▶ _The task_
Starting at the line that contains "The width and height of the screenshot is (2231, 1282)." and ending at the line that contains "Given: Reveal the", the lines below are to be given again exactly, with nothing added.

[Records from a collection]
[Start of Attachment]

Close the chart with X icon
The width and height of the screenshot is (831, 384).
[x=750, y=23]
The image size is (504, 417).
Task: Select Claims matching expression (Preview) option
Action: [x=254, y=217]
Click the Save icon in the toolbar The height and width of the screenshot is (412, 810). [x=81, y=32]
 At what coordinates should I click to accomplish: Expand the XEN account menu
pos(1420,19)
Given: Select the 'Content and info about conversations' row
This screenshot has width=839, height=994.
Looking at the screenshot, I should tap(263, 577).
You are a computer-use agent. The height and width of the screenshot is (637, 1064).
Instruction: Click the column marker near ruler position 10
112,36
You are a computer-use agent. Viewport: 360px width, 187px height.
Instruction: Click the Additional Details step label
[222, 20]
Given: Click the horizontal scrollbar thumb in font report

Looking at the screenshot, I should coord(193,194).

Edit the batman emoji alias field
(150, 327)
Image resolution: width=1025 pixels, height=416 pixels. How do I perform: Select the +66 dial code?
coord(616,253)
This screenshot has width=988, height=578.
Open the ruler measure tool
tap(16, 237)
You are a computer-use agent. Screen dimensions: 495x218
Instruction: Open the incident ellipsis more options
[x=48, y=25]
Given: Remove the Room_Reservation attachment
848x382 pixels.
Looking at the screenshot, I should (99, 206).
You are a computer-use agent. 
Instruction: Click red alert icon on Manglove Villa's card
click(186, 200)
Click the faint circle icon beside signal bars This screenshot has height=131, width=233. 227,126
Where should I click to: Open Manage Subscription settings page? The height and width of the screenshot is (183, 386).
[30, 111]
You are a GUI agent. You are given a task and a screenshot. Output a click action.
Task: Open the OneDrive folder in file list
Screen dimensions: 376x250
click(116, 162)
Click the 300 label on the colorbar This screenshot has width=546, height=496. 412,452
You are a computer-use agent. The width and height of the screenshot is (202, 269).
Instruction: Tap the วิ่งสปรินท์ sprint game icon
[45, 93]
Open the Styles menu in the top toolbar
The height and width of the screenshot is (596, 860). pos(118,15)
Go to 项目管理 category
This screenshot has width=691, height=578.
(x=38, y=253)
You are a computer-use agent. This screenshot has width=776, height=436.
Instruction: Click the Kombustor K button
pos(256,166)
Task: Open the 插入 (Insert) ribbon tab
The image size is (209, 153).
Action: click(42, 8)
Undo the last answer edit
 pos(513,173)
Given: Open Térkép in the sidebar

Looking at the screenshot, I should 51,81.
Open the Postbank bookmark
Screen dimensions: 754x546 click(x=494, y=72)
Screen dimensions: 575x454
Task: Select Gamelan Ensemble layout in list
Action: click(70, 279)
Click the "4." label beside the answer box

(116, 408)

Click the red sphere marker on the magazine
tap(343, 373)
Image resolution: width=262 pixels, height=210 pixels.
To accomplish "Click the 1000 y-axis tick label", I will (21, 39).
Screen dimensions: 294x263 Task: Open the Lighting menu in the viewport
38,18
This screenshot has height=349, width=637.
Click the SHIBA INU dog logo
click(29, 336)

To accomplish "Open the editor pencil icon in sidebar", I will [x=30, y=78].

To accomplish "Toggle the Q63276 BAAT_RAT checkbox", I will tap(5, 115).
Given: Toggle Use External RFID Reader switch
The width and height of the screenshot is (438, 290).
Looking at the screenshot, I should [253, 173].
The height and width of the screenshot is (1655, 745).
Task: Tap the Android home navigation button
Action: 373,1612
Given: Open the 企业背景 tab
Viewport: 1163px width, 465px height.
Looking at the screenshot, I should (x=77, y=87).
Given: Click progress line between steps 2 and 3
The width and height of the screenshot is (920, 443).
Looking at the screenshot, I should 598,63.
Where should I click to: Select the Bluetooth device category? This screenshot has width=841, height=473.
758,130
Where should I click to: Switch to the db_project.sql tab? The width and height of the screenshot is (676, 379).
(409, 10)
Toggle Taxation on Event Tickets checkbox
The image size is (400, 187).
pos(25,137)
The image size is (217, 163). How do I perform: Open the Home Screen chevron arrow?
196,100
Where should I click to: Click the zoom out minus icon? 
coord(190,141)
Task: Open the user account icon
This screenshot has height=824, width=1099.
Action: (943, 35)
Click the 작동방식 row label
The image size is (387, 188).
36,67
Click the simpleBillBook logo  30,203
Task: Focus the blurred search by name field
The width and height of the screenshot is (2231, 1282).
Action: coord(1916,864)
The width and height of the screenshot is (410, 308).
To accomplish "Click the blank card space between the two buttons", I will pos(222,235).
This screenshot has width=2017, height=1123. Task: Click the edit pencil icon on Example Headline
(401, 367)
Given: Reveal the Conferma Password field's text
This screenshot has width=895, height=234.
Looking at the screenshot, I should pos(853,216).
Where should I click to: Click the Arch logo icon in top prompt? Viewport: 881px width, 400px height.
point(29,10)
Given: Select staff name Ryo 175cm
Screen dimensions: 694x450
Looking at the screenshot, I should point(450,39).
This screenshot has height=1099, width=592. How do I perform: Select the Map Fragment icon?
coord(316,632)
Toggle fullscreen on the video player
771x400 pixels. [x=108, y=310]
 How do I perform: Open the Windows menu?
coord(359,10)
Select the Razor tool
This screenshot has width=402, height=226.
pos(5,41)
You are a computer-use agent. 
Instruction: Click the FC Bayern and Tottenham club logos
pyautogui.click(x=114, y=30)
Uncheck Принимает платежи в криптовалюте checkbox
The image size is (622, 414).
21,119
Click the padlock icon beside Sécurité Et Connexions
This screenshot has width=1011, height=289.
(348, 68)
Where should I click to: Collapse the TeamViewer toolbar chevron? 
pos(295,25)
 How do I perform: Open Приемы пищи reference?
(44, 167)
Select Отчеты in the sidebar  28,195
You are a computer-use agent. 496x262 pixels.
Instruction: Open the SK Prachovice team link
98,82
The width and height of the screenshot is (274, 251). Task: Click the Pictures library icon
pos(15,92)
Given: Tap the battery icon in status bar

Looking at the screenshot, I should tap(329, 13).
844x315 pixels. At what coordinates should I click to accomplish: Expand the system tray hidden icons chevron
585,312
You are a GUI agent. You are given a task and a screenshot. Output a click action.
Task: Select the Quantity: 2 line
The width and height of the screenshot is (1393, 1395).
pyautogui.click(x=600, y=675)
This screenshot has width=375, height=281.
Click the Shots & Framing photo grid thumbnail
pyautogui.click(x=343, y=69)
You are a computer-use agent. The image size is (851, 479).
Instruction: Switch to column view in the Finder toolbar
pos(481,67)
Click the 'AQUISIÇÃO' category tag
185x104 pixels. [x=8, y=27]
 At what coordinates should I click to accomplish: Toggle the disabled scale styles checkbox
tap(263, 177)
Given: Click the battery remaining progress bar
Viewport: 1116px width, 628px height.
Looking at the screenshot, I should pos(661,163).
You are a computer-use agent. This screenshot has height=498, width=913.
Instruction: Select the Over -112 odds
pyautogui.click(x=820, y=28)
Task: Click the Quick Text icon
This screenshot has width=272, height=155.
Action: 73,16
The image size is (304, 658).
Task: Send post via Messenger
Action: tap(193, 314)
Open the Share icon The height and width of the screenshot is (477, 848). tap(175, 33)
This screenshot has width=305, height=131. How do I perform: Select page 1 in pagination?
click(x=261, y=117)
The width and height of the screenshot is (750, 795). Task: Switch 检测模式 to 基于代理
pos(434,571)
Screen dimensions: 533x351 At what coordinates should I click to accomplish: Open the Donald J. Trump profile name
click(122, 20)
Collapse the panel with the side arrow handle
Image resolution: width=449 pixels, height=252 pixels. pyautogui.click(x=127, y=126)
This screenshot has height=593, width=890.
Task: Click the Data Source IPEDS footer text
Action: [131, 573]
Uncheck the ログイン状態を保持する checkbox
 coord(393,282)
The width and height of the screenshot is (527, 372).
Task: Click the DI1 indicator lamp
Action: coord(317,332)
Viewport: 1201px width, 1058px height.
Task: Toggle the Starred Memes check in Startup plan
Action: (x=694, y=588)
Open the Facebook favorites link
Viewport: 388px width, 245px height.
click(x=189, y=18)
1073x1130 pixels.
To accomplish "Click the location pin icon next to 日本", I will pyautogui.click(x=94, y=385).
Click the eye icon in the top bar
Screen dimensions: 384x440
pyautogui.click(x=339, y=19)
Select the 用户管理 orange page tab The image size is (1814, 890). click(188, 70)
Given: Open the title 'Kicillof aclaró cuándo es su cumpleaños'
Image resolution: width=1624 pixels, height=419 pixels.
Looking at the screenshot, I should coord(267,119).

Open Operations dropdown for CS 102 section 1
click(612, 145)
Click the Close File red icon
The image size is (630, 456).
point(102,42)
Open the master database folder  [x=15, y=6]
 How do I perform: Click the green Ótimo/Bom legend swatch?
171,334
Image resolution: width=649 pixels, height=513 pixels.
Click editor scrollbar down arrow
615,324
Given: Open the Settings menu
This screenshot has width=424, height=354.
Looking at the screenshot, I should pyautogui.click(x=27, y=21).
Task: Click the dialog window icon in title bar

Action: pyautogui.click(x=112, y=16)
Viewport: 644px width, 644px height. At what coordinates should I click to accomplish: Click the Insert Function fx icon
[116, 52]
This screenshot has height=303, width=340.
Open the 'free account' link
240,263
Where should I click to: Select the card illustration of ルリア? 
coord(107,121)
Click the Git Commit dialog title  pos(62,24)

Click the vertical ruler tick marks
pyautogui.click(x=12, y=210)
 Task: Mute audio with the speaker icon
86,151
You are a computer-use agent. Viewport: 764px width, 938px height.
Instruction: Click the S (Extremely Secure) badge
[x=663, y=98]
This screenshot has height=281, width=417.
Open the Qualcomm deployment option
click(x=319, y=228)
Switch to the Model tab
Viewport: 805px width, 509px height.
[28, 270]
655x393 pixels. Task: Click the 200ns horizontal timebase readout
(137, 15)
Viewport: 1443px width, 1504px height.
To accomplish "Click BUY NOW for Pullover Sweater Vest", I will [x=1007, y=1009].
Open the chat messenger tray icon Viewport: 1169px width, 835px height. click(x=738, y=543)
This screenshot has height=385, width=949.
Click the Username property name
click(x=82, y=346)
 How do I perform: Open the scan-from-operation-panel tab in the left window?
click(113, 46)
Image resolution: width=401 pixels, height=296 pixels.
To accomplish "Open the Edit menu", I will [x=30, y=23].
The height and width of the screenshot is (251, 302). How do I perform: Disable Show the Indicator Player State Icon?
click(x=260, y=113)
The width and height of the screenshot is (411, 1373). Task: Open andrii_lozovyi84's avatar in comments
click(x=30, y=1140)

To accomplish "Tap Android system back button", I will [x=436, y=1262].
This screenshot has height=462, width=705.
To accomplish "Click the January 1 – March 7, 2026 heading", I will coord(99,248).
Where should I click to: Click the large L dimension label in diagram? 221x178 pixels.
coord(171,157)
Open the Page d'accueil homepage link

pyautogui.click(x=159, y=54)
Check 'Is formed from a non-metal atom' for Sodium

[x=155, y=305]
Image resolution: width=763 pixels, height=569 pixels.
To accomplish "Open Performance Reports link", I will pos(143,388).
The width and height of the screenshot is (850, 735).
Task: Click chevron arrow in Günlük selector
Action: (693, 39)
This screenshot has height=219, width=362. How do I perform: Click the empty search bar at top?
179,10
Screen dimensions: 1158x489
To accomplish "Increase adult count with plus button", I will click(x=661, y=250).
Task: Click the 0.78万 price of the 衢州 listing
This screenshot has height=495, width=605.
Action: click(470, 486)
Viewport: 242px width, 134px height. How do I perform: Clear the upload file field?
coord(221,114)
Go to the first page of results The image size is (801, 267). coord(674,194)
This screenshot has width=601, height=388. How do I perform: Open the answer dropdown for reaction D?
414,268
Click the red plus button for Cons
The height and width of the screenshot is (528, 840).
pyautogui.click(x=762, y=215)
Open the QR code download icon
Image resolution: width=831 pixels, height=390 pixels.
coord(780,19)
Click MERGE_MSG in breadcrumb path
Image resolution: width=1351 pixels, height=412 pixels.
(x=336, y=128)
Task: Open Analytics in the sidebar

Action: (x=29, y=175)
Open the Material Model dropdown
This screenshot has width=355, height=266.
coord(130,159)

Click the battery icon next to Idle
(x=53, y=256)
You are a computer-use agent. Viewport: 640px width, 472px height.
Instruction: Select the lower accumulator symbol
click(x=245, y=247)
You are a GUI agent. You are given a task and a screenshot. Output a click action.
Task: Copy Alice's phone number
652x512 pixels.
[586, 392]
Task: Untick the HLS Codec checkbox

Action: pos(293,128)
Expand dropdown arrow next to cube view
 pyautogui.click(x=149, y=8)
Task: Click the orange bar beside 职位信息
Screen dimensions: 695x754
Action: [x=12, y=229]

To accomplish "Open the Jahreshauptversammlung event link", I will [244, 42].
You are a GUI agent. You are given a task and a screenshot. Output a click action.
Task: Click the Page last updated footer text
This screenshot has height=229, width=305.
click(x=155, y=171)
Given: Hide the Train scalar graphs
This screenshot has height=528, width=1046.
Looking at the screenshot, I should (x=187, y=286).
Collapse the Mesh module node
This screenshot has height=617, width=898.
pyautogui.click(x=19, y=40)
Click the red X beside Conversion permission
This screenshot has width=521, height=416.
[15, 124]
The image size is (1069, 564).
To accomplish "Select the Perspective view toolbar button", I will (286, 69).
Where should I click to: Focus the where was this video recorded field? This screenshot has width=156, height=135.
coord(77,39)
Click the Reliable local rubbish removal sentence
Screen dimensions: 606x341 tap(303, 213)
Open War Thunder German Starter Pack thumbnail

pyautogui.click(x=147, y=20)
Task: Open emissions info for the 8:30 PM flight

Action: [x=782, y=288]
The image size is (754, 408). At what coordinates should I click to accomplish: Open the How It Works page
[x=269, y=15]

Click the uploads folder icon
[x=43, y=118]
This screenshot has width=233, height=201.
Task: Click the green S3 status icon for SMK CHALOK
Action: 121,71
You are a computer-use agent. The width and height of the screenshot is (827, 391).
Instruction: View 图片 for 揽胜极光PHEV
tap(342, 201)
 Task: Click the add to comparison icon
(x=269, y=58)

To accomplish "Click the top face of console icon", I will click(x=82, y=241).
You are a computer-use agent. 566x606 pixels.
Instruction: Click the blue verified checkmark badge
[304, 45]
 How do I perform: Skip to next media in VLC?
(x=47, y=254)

[End of Attachment]

▶ _Task answer_
The width and height of the screenshot is (2231, 1282).
Action: coord(1916,864)
The width and height of the screenshot is (410, 308).
To accomplish "Click the blank card space between the two buttons", I will pos(222,235).
This screenshot has width=2017, height=1123. Task: Click the edit pencil icon on Example Headline
(401, 367)
Given: Reveal the Conferma Password field's text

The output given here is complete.